PROBLEM REQUIREMENTS: Can you gather every line in the listing below that contains the string "asterisk"? Uppercase and lowercase must match.
• • • • •
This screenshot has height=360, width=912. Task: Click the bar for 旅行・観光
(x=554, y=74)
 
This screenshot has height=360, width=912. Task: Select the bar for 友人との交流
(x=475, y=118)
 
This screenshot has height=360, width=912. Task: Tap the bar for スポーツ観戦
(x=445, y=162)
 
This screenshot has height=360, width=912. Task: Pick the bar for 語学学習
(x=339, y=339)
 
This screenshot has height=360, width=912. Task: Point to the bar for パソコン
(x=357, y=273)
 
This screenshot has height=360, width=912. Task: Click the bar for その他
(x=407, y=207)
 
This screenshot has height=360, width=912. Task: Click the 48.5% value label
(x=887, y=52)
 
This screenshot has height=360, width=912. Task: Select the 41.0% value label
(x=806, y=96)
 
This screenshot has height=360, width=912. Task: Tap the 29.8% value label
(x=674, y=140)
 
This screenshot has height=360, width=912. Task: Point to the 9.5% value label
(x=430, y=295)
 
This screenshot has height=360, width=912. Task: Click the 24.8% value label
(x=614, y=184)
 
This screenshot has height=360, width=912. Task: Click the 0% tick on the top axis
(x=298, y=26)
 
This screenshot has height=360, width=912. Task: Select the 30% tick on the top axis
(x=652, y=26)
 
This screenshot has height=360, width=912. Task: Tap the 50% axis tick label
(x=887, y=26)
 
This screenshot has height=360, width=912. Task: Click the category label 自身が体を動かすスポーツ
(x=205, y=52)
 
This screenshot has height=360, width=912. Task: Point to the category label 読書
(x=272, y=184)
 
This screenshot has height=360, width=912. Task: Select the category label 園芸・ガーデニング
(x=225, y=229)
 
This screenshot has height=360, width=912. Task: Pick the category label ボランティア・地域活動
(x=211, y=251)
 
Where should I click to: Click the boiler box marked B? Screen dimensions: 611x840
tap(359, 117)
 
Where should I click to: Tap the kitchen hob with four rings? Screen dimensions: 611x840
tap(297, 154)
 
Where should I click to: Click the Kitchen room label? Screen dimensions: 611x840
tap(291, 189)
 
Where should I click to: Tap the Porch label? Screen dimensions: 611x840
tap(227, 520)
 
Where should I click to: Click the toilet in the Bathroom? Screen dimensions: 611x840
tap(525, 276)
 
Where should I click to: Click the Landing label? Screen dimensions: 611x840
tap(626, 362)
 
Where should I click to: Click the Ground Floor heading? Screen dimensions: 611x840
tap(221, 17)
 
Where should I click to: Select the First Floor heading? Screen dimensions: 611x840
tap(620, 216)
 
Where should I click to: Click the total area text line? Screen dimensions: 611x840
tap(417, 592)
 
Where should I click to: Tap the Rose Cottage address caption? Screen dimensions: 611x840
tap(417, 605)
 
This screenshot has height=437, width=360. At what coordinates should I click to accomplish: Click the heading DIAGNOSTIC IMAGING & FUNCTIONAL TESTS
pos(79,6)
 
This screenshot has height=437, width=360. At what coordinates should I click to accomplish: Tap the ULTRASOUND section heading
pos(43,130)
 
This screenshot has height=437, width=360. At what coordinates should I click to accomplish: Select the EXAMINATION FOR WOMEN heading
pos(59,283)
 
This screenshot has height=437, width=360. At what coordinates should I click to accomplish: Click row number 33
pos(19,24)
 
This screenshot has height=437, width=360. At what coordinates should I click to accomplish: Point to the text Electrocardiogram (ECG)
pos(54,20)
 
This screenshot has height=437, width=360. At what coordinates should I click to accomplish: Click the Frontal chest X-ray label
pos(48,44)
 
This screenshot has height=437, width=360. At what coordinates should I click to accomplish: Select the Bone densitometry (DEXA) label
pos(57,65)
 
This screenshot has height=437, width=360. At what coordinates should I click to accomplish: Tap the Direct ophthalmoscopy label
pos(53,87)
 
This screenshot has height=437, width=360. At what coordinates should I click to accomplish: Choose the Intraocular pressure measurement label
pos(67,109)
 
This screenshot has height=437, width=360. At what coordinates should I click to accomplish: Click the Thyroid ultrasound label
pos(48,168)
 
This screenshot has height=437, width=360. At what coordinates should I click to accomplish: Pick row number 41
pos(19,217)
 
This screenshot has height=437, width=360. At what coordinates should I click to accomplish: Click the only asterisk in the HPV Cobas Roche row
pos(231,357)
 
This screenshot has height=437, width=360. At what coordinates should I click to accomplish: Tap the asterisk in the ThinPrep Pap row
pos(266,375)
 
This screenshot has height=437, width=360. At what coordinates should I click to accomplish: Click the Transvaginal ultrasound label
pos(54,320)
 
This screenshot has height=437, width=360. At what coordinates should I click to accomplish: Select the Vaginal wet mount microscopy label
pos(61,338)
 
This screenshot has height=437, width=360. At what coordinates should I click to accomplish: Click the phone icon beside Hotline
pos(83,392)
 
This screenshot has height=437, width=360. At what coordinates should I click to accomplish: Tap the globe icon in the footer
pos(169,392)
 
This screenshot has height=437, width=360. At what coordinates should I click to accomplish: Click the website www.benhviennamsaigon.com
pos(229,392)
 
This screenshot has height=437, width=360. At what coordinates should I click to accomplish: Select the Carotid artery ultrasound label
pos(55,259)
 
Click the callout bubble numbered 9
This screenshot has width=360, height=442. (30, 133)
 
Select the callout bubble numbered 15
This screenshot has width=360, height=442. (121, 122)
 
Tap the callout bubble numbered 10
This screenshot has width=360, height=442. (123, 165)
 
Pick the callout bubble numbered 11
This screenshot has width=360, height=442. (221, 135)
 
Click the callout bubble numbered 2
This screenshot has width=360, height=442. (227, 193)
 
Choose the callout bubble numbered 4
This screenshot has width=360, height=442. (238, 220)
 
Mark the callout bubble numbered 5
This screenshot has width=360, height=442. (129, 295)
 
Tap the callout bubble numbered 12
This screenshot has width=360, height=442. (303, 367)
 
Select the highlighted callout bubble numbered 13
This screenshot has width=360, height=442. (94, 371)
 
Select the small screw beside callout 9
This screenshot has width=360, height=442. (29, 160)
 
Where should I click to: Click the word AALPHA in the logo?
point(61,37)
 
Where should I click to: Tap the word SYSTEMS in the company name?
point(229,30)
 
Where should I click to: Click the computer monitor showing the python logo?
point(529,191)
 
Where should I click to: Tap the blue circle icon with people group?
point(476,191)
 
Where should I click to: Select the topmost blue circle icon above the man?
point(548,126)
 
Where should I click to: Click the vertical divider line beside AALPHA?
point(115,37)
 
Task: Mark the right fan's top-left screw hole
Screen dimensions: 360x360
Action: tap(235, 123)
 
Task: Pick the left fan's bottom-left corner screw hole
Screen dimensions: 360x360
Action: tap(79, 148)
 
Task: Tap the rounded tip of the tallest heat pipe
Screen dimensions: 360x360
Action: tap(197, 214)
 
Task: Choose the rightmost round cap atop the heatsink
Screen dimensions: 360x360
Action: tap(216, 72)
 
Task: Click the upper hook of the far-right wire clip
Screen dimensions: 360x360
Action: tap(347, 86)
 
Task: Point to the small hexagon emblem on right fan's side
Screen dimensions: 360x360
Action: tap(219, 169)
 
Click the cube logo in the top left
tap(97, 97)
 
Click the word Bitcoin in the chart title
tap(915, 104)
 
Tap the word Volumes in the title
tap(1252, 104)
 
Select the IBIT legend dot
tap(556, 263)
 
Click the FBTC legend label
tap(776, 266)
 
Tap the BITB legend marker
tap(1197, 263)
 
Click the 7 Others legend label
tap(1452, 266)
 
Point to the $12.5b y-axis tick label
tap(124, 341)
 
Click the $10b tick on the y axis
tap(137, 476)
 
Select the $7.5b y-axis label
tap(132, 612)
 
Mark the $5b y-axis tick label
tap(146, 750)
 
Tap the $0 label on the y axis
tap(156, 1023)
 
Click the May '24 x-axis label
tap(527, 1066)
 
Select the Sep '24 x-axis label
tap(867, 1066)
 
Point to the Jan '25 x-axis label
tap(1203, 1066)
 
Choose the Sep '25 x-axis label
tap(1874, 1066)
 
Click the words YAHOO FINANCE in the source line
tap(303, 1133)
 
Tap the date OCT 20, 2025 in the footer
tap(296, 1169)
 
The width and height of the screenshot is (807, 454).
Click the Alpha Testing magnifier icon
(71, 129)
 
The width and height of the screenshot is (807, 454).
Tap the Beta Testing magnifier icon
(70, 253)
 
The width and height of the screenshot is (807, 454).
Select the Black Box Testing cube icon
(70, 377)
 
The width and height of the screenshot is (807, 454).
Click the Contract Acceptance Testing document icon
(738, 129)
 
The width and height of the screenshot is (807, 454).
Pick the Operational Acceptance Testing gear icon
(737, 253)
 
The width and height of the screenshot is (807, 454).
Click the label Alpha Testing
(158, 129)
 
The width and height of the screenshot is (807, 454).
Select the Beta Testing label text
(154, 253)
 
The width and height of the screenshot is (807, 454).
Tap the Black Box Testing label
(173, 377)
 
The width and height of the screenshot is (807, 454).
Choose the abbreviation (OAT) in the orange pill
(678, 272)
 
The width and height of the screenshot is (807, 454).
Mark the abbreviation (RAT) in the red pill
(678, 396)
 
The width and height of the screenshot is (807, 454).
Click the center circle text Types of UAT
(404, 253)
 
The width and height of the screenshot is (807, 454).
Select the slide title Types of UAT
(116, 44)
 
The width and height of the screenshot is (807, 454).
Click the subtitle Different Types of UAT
• • • • •
FINAL ANSWER:
This screenshot has height=437, width=360. At what coordinates should I click to accomplish: Click the only asterisk in the HPV Cobas Roche row
This screenshot has height=437, width=360. At what coordinates should I click to accomplish: Tap the asterisk in the ThinPrep Pap row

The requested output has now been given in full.